▶ [Dataset entries]

......

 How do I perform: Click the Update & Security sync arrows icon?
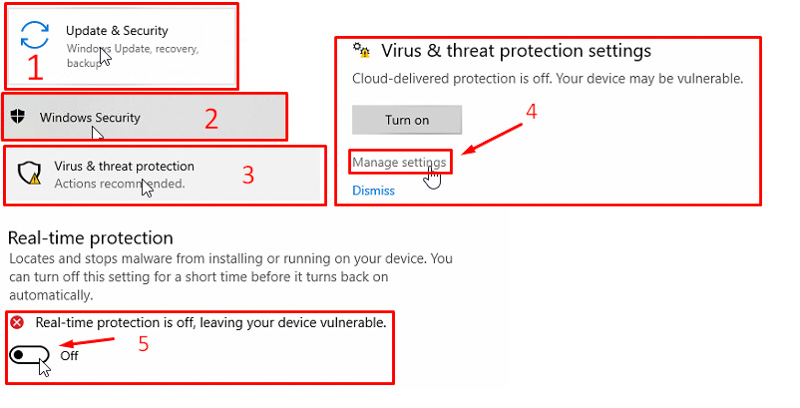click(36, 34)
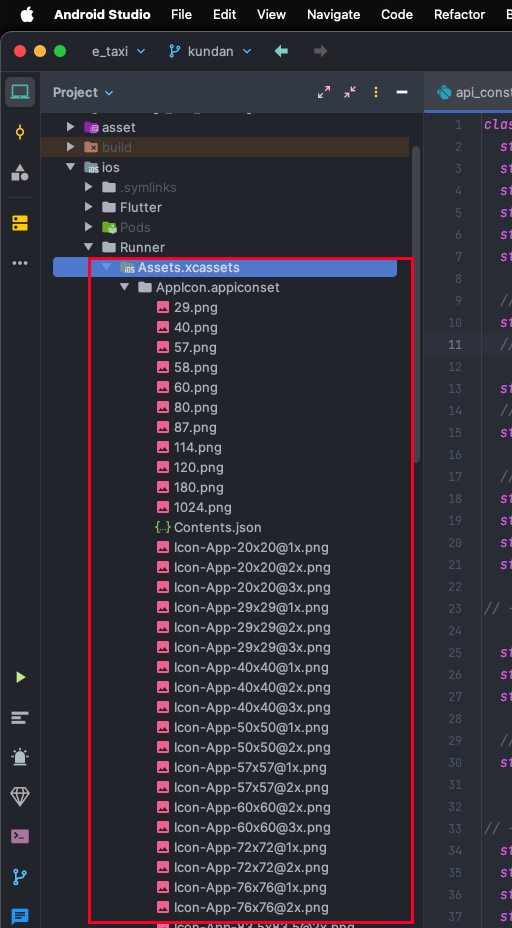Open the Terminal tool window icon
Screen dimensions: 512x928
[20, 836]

......

▶ [Activity] The task requires that every line above be transcribed exactly, without the images.

▶ [Solution to the problem]
 How do I perform: Click the Update & Security sync arrows icon?
click(36, 34)
Open the Terminal tool window icon
Screen dimensions: 512x928
[20, 836]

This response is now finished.